Wednesday, May 8, 2013

Vanpooling-A Green Form of Mass Transit You've Never Considered



(vRide's vanpooling program has a strong impact per van on reducing transit carbon emissions.)

Scooters, buses, hybrids, trolleys, bikes, ect. ect. I've heard many forms of transportation pedaled as more environmentally friendly and until this past Green Umbrella Sustainability Summit I had never heard of Van Pooling. First's let's talk more about the challenge of a sustainable transit system.

Transit is one of the most challenging transitions required of a sustainability society to date. Just in Cincinnati, we have a "Day Time" population of over 1 million yet within the city limits our population is near a third of that. The reasons is because our metropolitan is built on the ability to drive 10, 30, or even over 50 miles to work and then the same distance back utilizing our over loaded traffic infrastructure. With the 4 to 6 day work weeks and suburban sprawl locating commuters further away from their work destination, transit has become a major piece of the pie of annual carbon emissions in America, and the American family budget. According to AAA.com the annual cost of driving a midsize car is $9,122/year with depreciation, taxes, maintenance, insurance, interest and other figures considered.


 (A pie chart put together by the EPA.)

28% of the pie above is carbon emissions from our transportation system. Raising miles per gallon standards for vehicles may prove to be a powerful tool, along with the advance in green car technology. But still, as we eventually transition to renewable electricity sources such as Solar and Wind energy, we can't honestly expect to support over 300 million American's transit on electric vehicles with renewable energy.  One part of the sustainable transit equation is reducing the amount vehicles on the road. Remember, reduce, reuse, recycle? Let's say recycling could be compared to using renewable energy to power electric cars but reducing is the best and most sustainable part of that phrase which points to the different types of mass transit.



(Stats from vRide's brochure show potential impact of reducing vehicles on the road.)

WORK TO DO -
**a.** According to the vanpooling post, what does AAA.com give as the annual cost of driving a midsize car?
**b.** List every form of transportation named in the vanpooling post's sentence that begins "Scooters, buses".
**c.** Resume the post on vanpooling as green mass transit from the point where it stops.
The material that comes after this post is separate from it.

PROVIDED MATERIAL -
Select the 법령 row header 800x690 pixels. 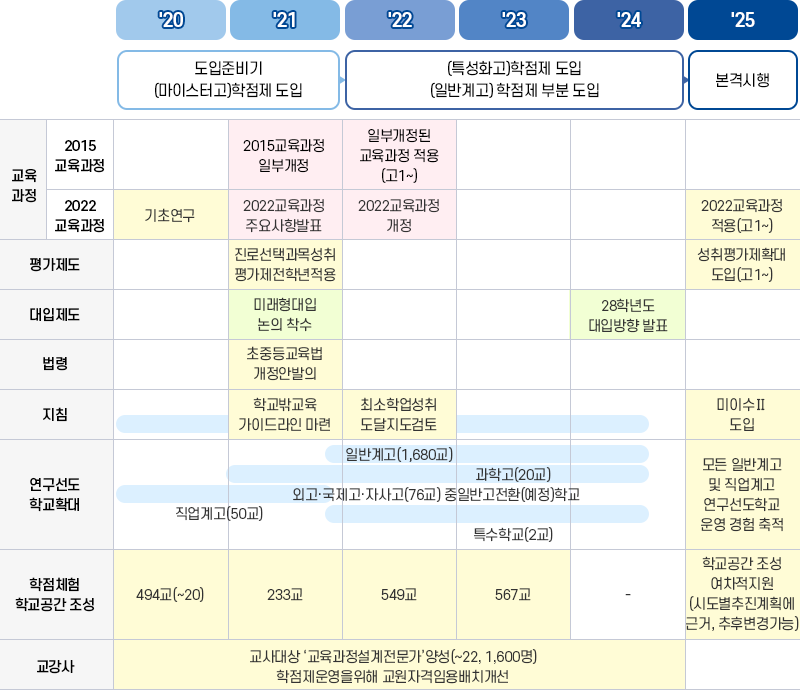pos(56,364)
---
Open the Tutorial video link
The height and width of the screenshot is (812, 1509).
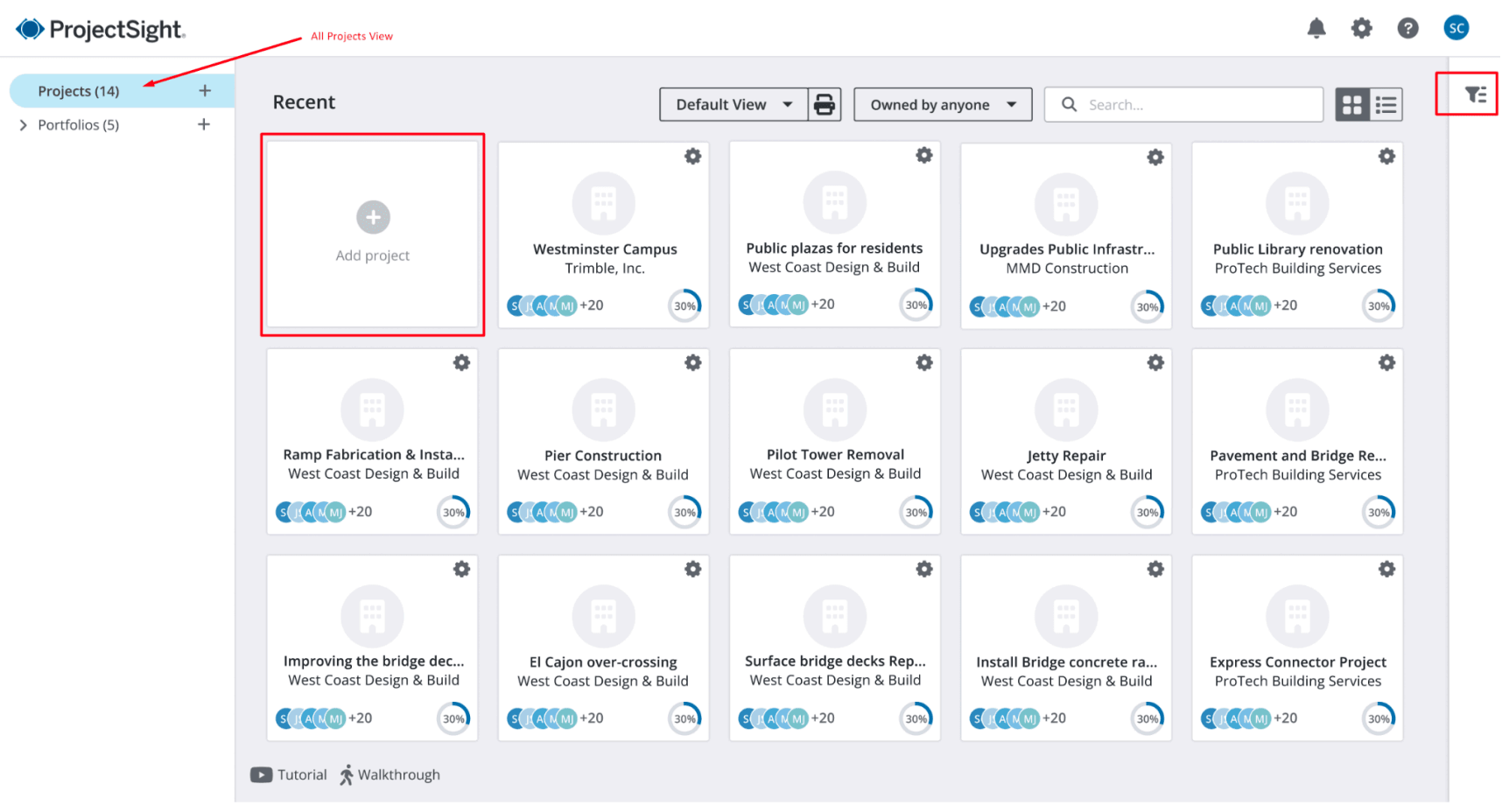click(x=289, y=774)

RESULTS OF THE EXERCISE -
**a.** $9,122 per year

**b.** Scooters, buses, hybrids, trolleys, bikes

**c.**
This blog post isn't to advocate for any specific type of mass transit, but this post is meant to introduce this effective vehicle reducing form of transit into the conversation of more sustainable types of transit. This specific company vRide, which I was again introduced to at the Green Umbrella Sustainability Summit, eliminated 23 million vehicle commuting trips. Imagine if these kind of ideas actually one day made up 5-10% of our transit?



(On Vride's website they even provide a money, fuel, and tree equivalent for your usage)

This type of travel I think would lend itself particularly to people who work within the same office building in a downtown area, and also live within a reasonable distance of each other but rather not be reliant on a bus schedule. Companies like vRide pay the maintenance, and repairs of the vehicle, while the consumer's group split other costs saving the group money, and reducing Co2 emissions at the same time. They also provide a turnkey solution providing the vehicle, maintenance, insurance, etc, so the group simply shares in the monthly cost, which is far lower than driving alone.
I see these types of services more of a privatized mini-bus system in which you know the people you're riding with, you're still reducing the amount of cars on the road, you're not restricted to a bus schedule, and you're still saving money which sounds is a win-win-win to me. Technically vRide's vanpooling business is considered privatized public transportation by local, state, and the federal government. So Federal Employers can receive up to $245 per month to pay for their use of public transportation, whereas private citizens may be able to pay on a "pre-tax" basis of up to $245 per month. This rule applies to all "Qualified Transportation" which includes buses, trains, ferries, and vanpools but not carpools.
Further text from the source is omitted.